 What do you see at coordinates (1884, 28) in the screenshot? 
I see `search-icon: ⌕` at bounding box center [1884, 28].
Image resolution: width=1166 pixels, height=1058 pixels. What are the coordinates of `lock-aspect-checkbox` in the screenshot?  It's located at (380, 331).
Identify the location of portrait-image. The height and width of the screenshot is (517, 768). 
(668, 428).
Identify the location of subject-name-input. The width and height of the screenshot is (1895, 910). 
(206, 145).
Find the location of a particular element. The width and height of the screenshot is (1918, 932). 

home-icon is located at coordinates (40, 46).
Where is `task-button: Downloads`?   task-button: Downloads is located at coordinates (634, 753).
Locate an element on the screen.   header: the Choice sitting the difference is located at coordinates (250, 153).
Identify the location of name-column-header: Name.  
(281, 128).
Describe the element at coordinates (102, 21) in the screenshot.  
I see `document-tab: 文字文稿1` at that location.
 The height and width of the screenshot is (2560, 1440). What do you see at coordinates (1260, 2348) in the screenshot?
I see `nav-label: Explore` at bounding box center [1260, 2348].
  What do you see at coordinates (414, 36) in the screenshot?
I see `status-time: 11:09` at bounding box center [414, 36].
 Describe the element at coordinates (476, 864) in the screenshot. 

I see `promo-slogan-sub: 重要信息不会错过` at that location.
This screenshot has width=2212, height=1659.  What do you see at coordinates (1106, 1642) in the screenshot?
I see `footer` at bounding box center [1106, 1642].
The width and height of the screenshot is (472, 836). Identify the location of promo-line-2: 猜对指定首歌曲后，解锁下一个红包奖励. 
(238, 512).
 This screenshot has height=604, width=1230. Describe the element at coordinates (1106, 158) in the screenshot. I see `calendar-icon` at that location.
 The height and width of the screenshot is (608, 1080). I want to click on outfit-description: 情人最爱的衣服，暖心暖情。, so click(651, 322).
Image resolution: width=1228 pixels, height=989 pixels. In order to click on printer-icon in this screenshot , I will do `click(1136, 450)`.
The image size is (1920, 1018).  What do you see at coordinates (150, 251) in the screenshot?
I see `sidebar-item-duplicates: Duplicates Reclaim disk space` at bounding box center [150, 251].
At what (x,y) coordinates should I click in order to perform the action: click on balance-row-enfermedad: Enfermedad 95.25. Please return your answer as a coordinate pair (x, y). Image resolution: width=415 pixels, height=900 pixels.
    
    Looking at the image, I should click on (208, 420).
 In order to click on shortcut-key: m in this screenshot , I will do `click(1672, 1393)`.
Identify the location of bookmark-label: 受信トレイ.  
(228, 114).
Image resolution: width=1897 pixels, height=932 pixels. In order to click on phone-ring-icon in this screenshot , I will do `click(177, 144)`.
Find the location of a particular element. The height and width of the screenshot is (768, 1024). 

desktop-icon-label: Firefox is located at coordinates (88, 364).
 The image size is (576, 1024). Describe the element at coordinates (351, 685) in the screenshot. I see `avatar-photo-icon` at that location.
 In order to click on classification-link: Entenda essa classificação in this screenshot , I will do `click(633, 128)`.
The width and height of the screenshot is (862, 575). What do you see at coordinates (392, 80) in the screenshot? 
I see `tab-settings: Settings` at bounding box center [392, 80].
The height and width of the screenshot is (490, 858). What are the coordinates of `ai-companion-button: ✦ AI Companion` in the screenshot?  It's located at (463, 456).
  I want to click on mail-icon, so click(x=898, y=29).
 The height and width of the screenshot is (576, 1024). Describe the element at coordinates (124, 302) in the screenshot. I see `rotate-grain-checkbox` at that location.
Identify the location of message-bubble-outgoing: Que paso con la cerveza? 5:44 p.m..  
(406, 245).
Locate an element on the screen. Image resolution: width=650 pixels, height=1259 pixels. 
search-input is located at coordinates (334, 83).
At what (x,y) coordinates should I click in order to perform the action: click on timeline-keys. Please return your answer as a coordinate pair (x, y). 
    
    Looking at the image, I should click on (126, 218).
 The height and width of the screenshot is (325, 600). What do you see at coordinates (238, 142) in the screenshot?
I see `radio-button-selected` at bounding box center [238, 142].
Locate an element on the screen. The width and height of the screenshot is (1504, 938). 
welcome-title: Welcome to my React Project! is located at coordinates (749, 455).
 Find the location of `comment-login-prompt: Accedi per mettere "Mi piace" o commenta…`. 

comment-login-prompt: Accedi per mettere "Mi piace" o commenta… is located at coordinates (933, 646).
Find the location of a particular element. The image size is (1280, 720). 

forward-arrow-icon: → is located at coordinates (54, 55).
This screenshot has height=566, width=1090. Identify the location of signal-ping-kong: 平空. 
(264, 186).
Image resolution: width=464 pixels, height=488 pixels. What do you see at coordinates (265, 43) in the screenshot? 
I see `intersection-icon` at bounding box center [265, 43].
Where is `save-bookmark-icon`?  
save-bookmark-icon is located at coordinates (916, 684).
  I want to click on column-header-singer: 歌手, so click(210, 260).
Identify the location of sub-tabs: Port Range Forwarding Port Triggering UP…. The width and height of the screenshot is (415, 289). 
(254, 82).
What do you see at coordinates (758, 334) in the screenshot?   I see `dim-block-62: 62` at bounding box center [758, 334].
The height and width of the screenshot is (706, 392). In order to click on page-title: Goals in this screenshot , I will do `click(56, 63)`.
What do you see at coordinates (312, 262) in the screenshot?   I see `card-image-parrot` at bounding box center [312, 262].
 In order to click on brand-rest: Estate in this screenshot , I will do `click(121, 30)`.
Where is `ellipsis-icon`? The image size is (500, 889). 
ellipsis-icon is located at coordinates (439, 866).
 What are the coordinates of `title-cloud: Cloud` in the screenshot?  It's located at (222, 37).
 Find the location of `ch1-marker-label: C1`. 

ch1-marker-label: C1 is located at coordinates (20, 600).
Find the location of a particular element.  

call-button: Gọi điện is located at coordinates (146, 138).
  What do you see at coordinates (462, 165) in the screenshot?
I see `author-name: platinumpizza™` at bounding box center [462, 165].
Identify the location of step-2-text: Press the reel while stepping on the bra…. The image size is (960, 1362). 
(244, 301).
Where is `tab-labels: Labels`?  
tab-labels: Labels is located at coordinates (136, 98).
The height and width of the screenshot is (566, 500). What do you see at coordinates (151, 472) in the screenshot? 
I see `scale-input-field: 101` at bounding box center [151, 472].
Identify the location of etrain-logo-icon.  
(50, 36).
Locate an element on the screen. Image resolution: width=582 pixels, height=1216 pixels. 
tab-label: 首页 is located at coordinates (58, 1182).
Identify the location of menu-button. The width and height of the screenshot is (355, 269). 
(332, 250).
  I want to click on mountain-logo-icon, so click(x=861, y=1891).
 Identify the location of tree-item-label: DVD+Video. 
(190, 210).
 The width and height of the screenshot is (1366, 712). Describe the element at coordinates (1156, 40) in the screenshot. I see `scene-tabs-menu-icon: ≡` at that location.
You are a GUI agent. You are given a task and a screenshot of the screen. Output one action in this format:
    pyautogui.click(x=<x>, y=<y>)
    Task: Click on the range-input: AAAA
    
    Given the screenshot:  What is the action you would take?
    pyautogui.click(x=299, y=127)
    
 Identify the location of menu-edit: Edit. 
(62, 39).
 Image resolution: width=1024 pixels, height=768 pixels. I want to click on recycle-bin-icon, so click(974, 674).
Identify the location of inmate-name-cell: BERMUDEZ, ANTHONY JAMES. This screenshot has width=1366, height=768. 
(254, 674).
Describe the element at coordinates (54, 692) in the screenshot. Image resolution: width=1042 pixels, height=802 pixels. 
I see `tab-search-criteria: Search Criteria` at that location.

• [Prompt]: Rewrite all the rows above, swapping "Identify the location of" for "Give the position of" and leaving everything else unchanged.

• [The answer]:
 What do you see at coordinates (1884, 28) in the screenshot? 
I see `search-icon: ⌕` at bounding box center [1884, 28].
Image resolution: width=1166 pixels, height=1058 pixels. What are the coordinates of `lock-aspect-checkbox` in the screenshot?  It's located at (380, 331).
Give the position of portrait-image. The height and width of the screenshot is (517, 768). 
(668, 428).
Give the position of subject-name-input. The width and height of the screenshot is (1895, 910). 
(206, 145).
Find the location of a particular element. The width and height of the screenshot is (1918, 932). 

home-icon is located at coordinates (40, 46).
Where is `task-button: Downloads`?   task-button: Downloads is located at coordinates (634, 753).
Locate an element on the screen.   header: the Choice sitting the difference is located at coordinates (250, 153).
Give the position of name-column-header: Name.  
(281, 128).
Describe the element at coordinates (102, 21) in the screenshot.  
I see `document-tab: 文字文稿1` at that location.
 The height and width of the screenshot is (2560, 1440). What do you see at coordinates (1260, 2348) in the screenshot?
I see `nav-label: Explore` at bounding box center [1260, 2348].
  What do you see at coordinates (414, 36) in the screenshot?
I see `status-time: 11:09` at bounding box center [414, 36].
 Describe the element at coordinates (476, 864) in the screenshot. 

I see `promo-slogan-sub: 重要信息不会错过` at that location.
This screenshot has width=2212, height=1659.  What do you see at coordinates (1106, 1642) in the screenshot?
I see `footer` at bounding box center [1106, 1642].
The width and height of the screenshot is (472, 836). Give the position of promo-line-2: 猜对指定首歌曲后，解锁下一个红包奖励. 
(238, 512).
 This screenshot has height=604, width=1230. Describe the element at coordinates (1106, 158) in the screenshot. I see `calendar-icon` at that location.
 The height and width of the screenshot is (608, 1080). I want to click on outfit-description: 情人最爱的衣服，暖心暖情。, so click(651, 322).
Image resolution: width=1228 pixels, height=989 pixels. In order to click on printer-icon in this screenshot , I will do `click(1136, 450)`.
The image size is (1920, 1018).  What do you see at coordinates (150, 251) in the screenshot?
I see `sidebar-item-duplicates: Duplicates Reclaim disk space` at bounding box center [150, 251].
At what (x,y) coordinates should I click in order to perform the action: click on balance-row-enfermedad: Enfermedad 95.25. Please return your answer as a coordinate pair (x, y). Image resolution: width=415 pixels, height=900 pixels.
    
    Looking at the image, I should click on (208, 420).
 In order to click on shortcut-key: m in this screenshot , I will do `click(1672, 1393)`.
Give the position of bookmark-label: 受信トレイ.  
(228, 114).
Image resolution: width=1897 pixels, height=932 pixels. In order to click on phone-ring-icon in this screenshot , I will do `click(177, 144)`.
Find the location of a particular element. The height and width of the screenshot is (768, 1024). 

desktop-icon-label: Firefox is located at coordinates (88, 364).
 The image size is (576, 1024). Describe the element at coordinates (351, 685) in the screenshot. I see `avatar-photo-icon` at that location.
 In order to click on classification-link: Entenda essa classificação in this screenshot , I will do `click(633, 128)`.
The width and height of the screenshot is (862, 575). What do you see at coordinates (392, 80) in the screenshot? 
I see `tab-settings: Settings` at bounding box center [392, 80].
The height and width of the screenshot is (490, 858). What are the coordinates of `ai-companion-button: ✦ AI Companion` in the screenshot?  It's located at (463, 456).
  I want to click on mail-icon, so click(x=898, y=29).
 The height and width of the screenshot is (576, 1024). Describe the element at coordinates (124, 302) in the screenshot. I see `rotate-grain-checkbox` at that location.
Give the position of message-bubble-outgoing: Que paso con la cerveza? 5:44 p.m..  
(406, 245).
Locate an element on the screen. Image resolution: width=650 pixels, height=1259 pixels. 
search-input is located at coordinates (334, 83).
At what (x,y) coordinates should I click in order to perform the action: click on timeline-keys. Please return your answer as a coordinate pair (x, y). 
    
    Looking at the image, I should click on (126, 218).
 The height and width of the screenshot is (325, 600). What do you see at coordinates (238, 142) in the screenshot?
I see `radio-button-selected` at bounding box center [238, 142].
Locate an element on the screen. The width and height of the screenshot is (1504, 938). 
welcome-title: Welcome to my React Project! is located at coordinates (749, 455).
 Find the location of `comment-login-prompt: Accedi per mettere "Mi piace" o commenta…`. 

comment-login-prompt: Accedi per mettere "Mi piace" o commenta… is located at coordinates (933, 646).
Find the location of a particular element. The image size is (1280, 720). 

forward-arrow-icon: → is located at coordinates (54, 55).
This screenshot has height=566, width=1090. Give the position of signal-ping-kong: 平空. 
(264, 186).
Image resolution: width=464 pixels, height=488 pixels. What do you see at coordinates (265, 43) in the screenshot? 
I see `intersection-icon` at bounding box center [265, 43].
Where is `save-bookmark-icon`?  
save-bookmark-icon is located at coordinates (916, 684).
  I want to click on column-header-singer: 歌手, so click(210, 260).
Give the position of sub-tabs: Port Range Forwarding Port Triggering UP…. The width and height of the screenshot is (415, 289). 
(254, 82).
What do you see at coordinates (758, 334) in the screenshot?   I see `dim-block-62: 62` at bounding box center [758, 334].
The height and width of the screenshot is (706, 392). In order to click on page-title: Goals in this screenshot , I will do `click(56, 63)`.
What do you see at coordinates (312, 262) in the screenshot?   I see `card-image-parrot` at bounding box center [312, 262].
 In order to click on brand-rest: Estate in this screenshot , I will do `click(121, 30)`.
Where is `ellipsis-icon`? The image size is (500, 889). 
ellipsis-icon is located at coordinates (439, 866).
 What are the coordinates of `title-cloud: Cloud` in the screenshot?  It's located at (222, 37).
 Find the location of `ch1-marker-label: C1`. 

ch1-marker-label: C1 is located at coordinates (20, 600).
Find the location of a particular element.  

call-button: Gọi điện is located at coordinates (146, 138).
  What do you see at coordinates (462, 165) in the screenshot?
I see `author-name: platinumpizza™` at bounding box center [462, 165].
Give the position of step-2-text: Press the reel while stepping on the bra…. The image size is (960, 1362). 
(244, 301).
Where is `tab-labels: Labels`?  
tab-labels: Labels is located at coordinates (136, 98).
The height and width of the screenshot is (566, 500). What do you see at coordinates (151, 472) in the screenshot? 
I see `scale-input-field: 101` at bounding box center [151, 472].
Give the position of etrain-logo-icon.  
(50, 36).
Locate an element on the screen. Image resolution: width=582 pixels, height=1216 pixels. 
tab-label: 首页 is located at coordinates (58, 1182).
Give the position of menu-button. The width and height of the screenshot is (355, 269). 
(332, 250).
  I want to click on mountain-logo-icon, so click(x=861, y=1891).
 Give the position of tree-item-label: DVD+Video. 
(190, 210).
 The width and height of the screenshot is (1366, 712). Describe the element at coordinates (1156, 40) in the screenshot. I see `scene-tabs-menu-icon: ≡` at that location.
You are a GUI agent. You are given a task and a screenshot of the screen. Output one action in this format:
    pyautogui.click(x=<x>, y=<y>)
    Task: Click on the range-input: AAAA
    
    Given the screenshot:  What is the action you would take?
    pyautogui.click(x=299, y=127)
    
 Give the position of menu-edit: Edit. 
(62, 39).
 Image resolution: width=1024 pixels, height=768 pixels. I want to click on recycle-bin-icon, so click(974, 674).
Give the position of inmate-name-cell: BERMUDEZ, ANTHONY JAMES. This screenshot has width=1366, height=768. 
(254, 674).
Describe the element at coordinates (54, 692) in the screenshot. Image resolution: width=1042 pixels, height=802 pixels. 
I see `tab-search-criteria: Search Criteria` at that location.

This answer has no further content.